**Problem to work on**
For the data below, transcribe the part that opens with the line containing "Where should I" and closes with the line containing "Tap the Proceeds (Net Fee) 78,014,475 value", exactly and with no pictures.

**Task material**
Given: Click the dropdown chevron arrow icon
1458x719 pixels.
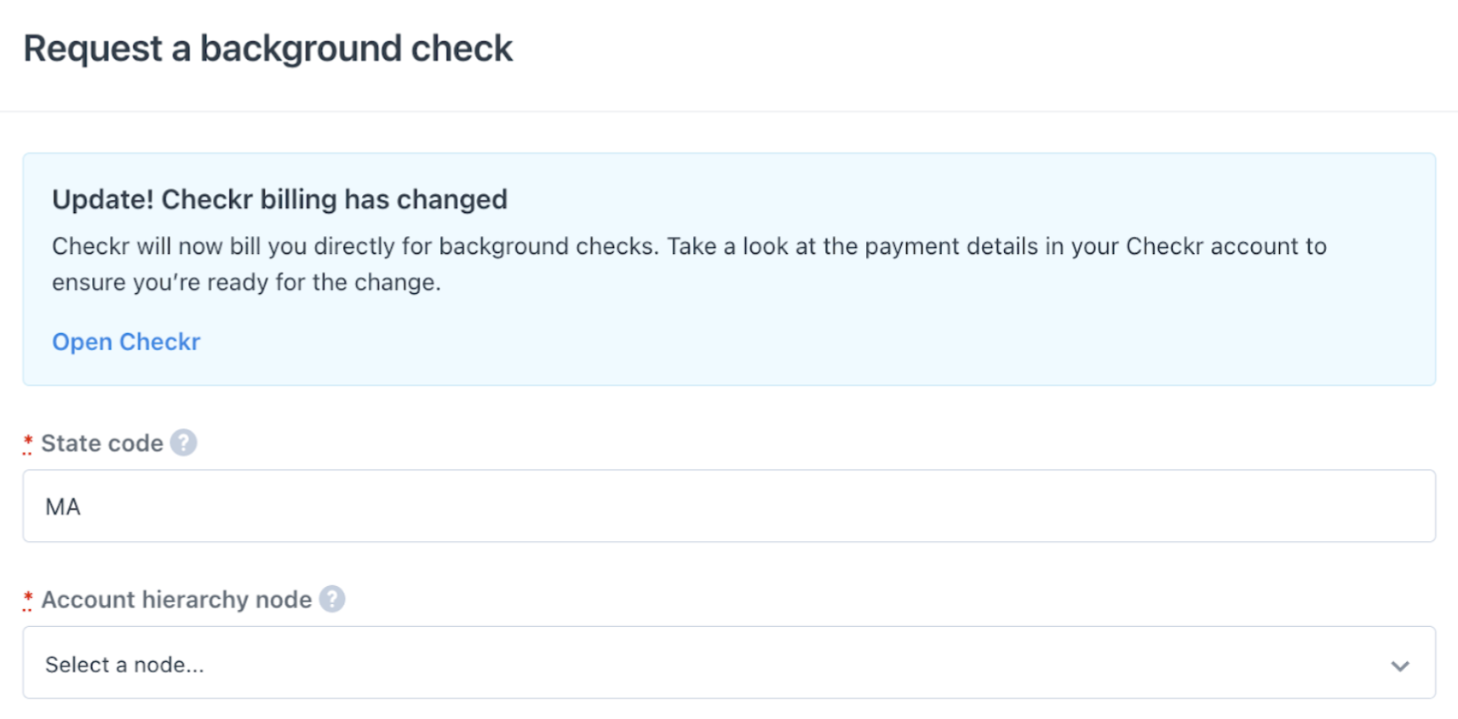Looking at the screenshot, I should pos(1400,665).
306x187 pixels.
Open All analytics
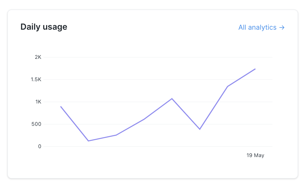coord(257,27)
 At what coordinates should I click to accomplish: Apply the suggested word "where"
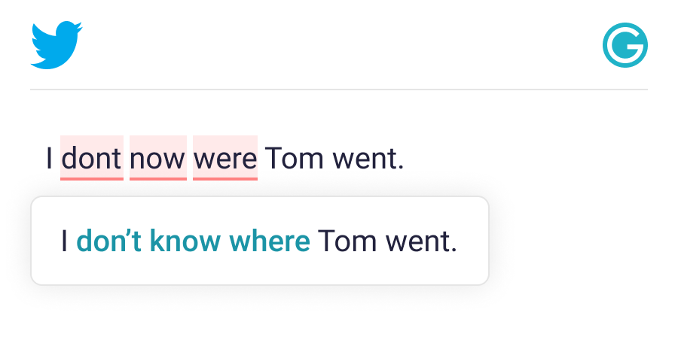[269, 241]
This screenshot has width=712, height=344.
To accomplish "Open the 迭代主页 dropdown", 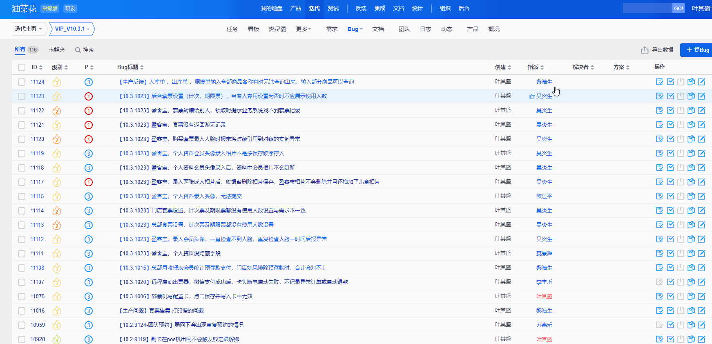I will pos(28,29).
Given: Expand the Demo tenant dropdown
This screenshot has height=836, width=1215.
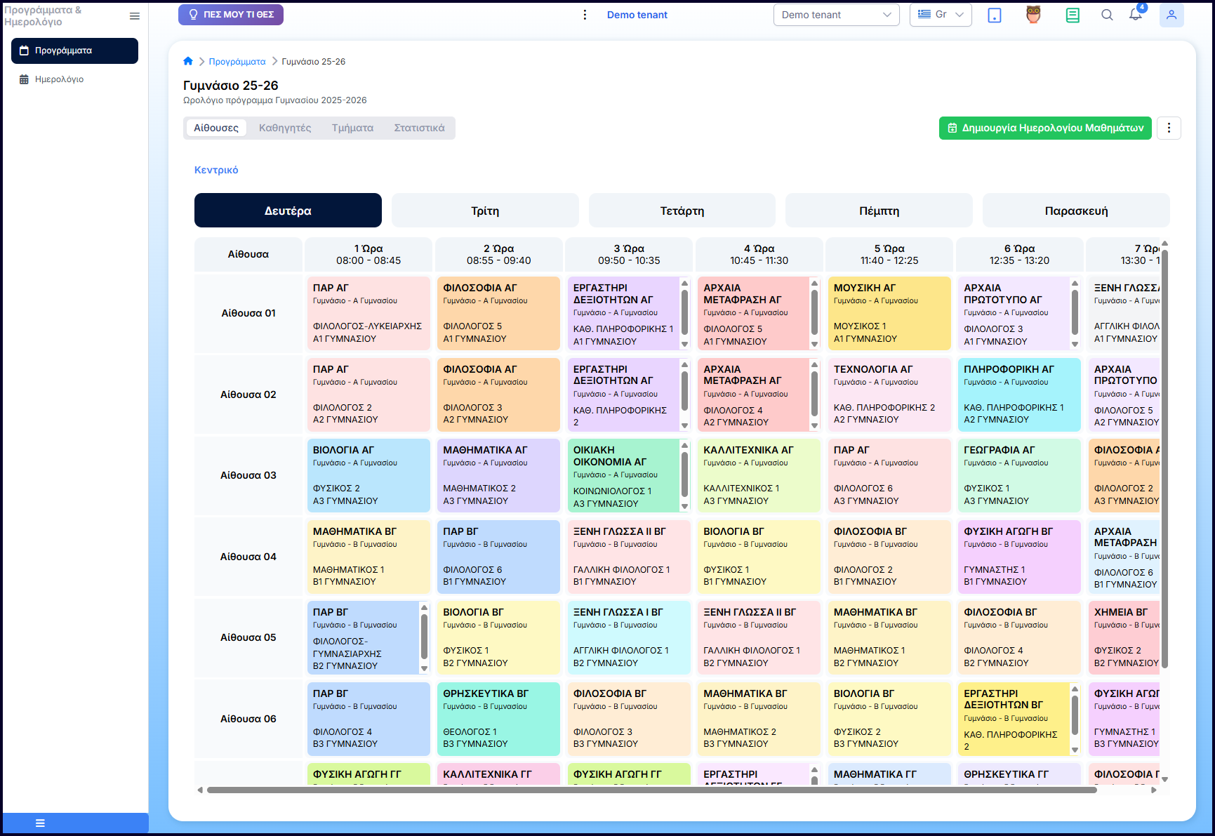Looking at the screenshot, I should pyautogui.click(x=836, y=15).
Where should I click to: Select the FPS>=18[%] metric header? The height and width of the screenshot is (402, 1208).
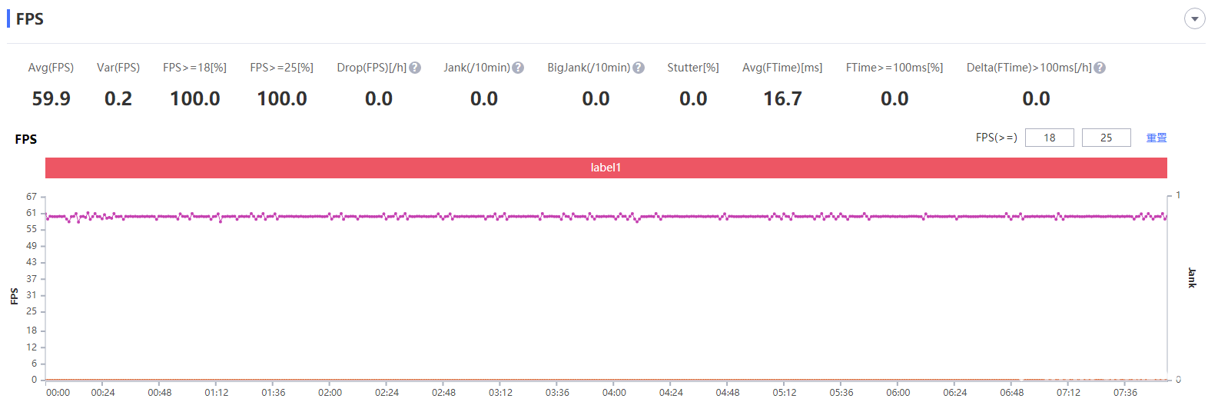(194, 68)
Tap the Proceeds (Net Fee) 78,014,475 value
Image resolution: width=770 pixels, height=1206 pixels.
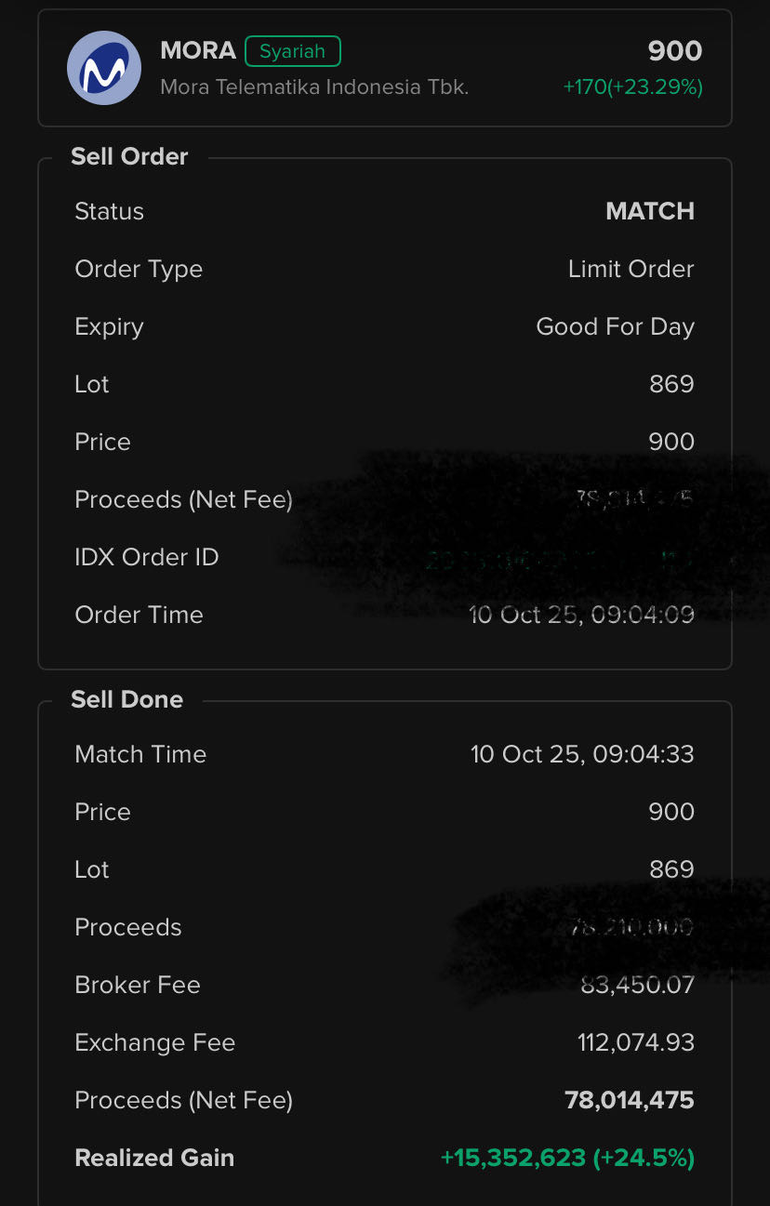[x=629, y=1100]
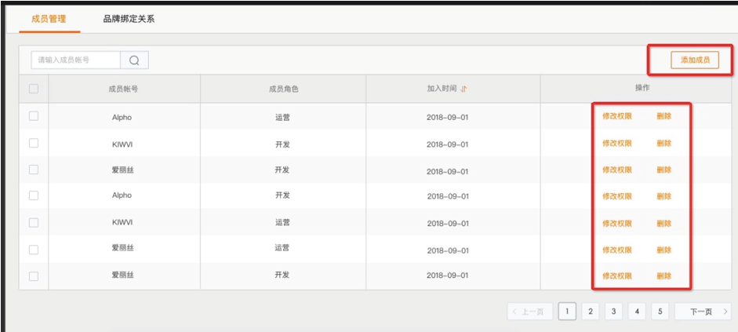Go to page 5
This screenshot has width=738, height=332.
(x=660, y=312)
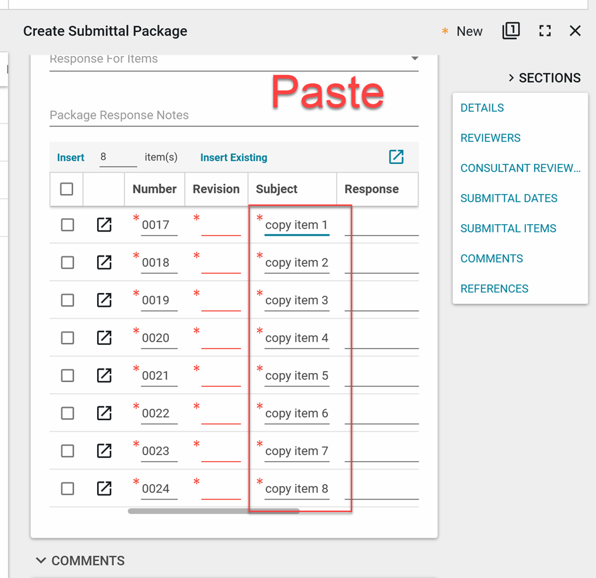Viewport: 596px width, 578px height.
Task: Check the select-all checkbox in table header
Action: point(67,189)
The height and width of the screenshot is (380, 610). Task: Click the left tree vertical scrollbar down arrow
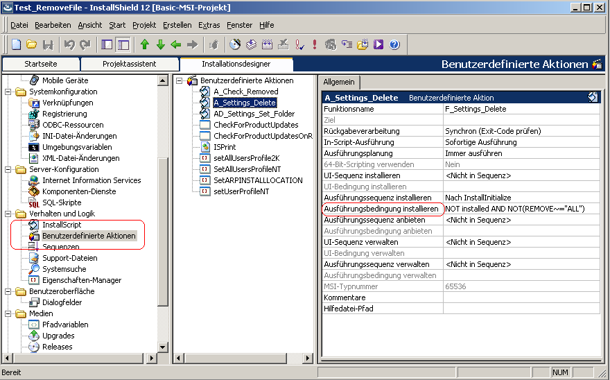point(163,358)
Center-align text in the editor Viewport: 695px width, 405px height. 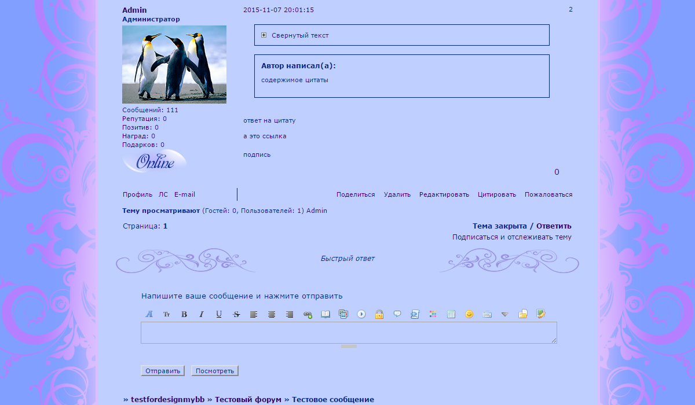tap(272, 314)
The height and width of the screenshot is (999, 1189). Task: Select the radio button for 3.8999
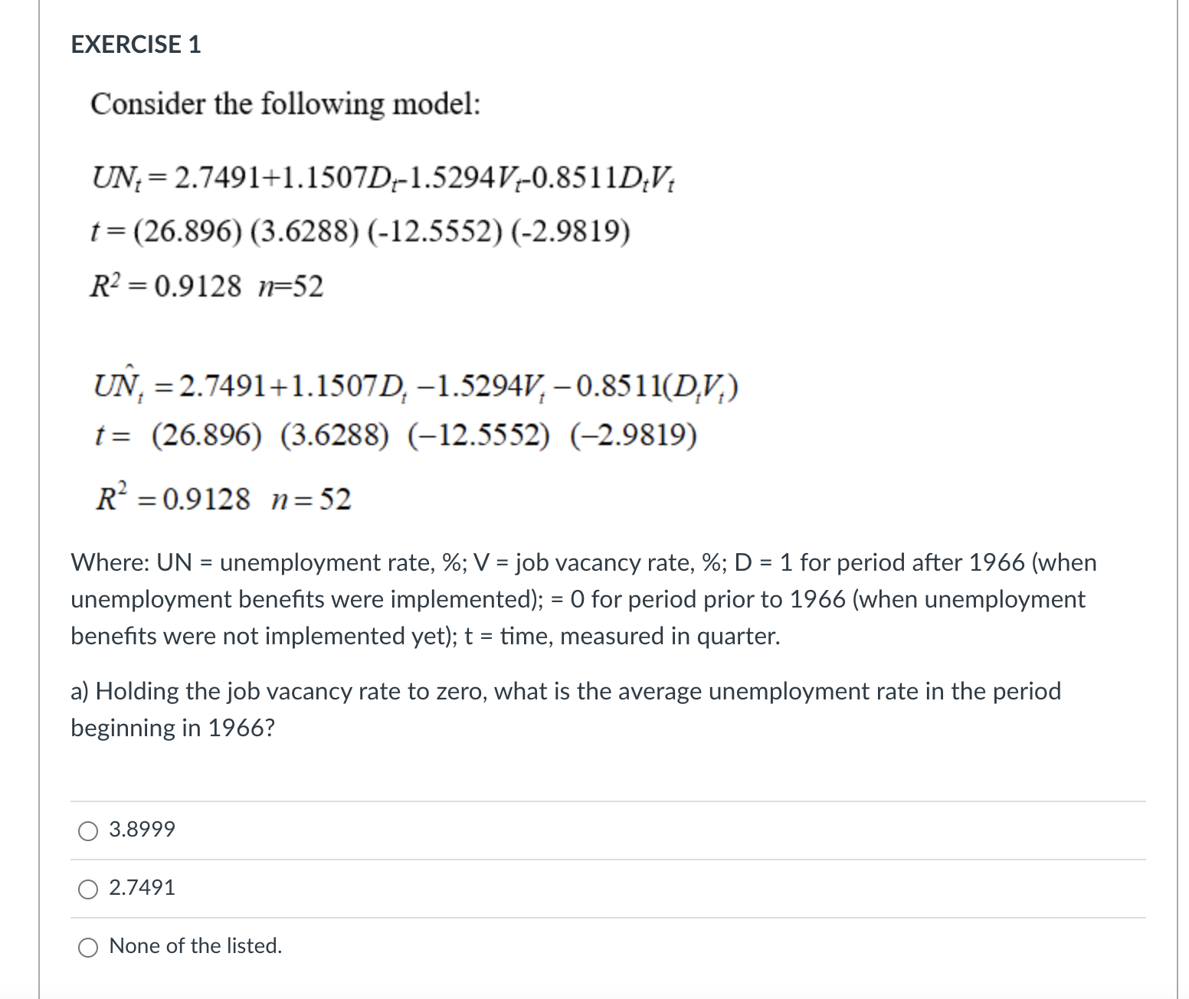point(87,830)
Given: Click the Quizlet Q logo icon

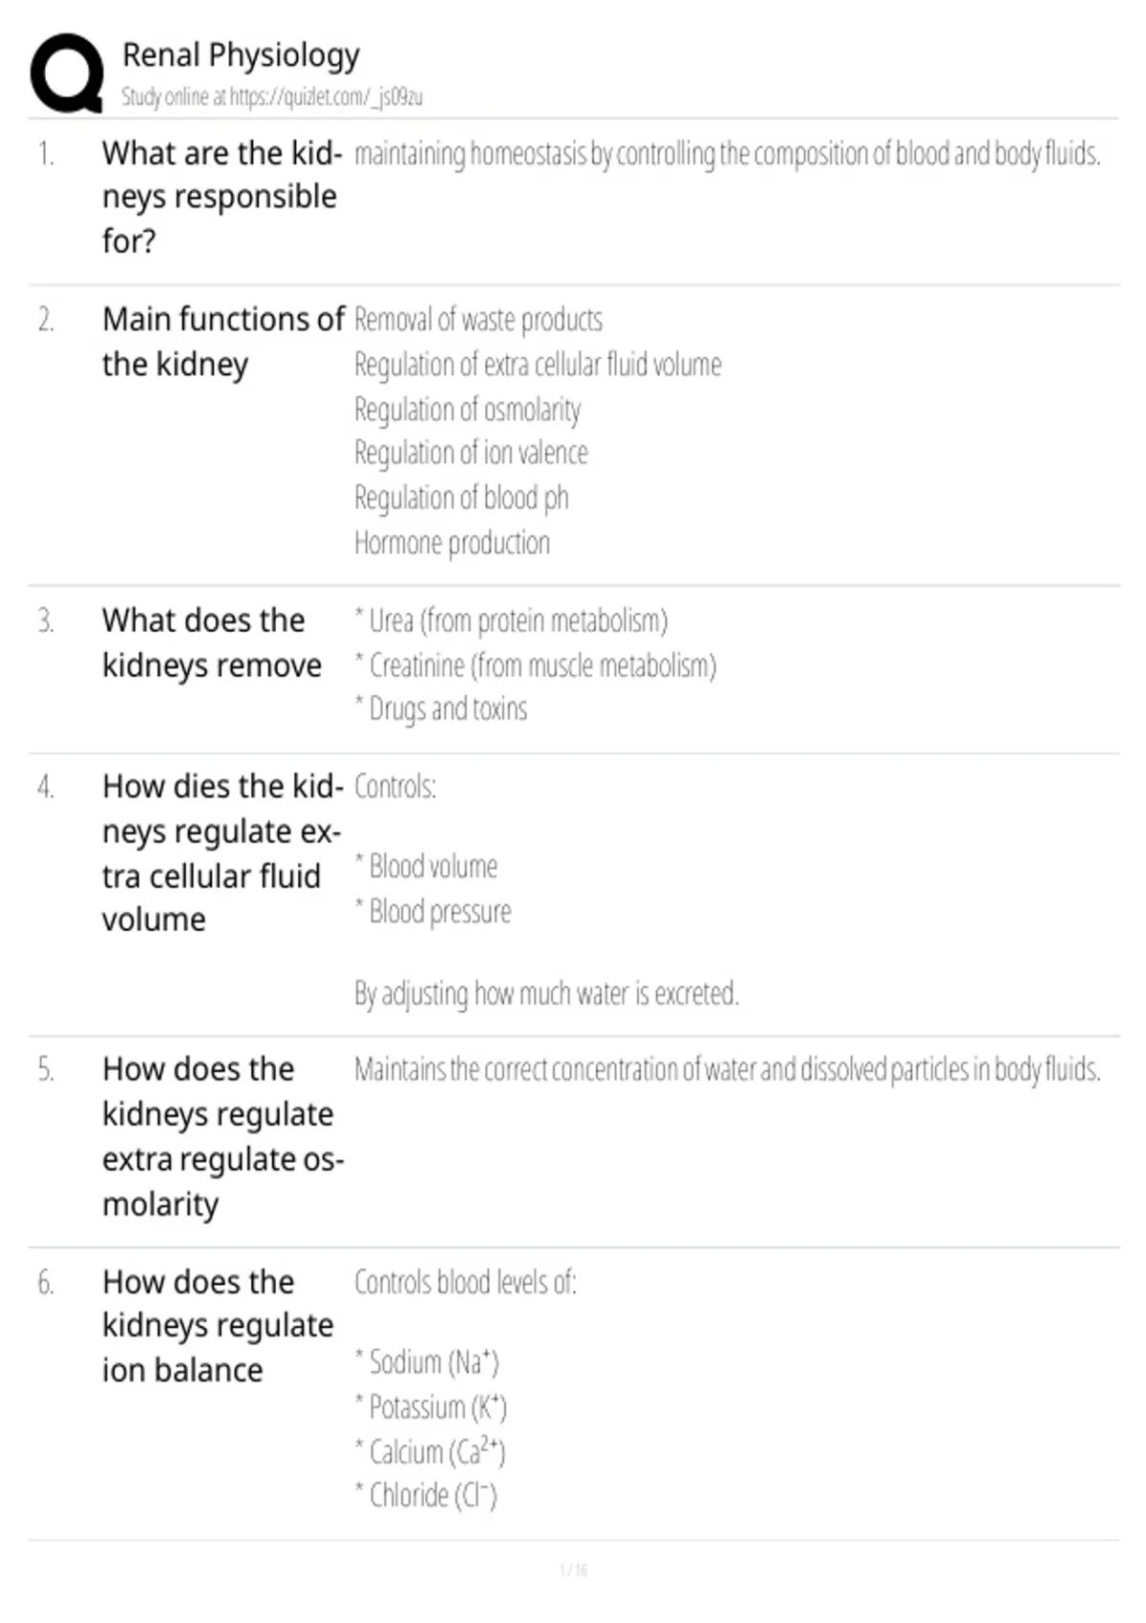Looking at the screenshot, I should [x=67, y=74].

**Exercise result**
Where should I click to: Select the FPS>=18[%] metric header? The height and width of the screenshot is (402, 1208).
(194, 68)
Tap the Proceeds (Net Fee) 78,014,475 value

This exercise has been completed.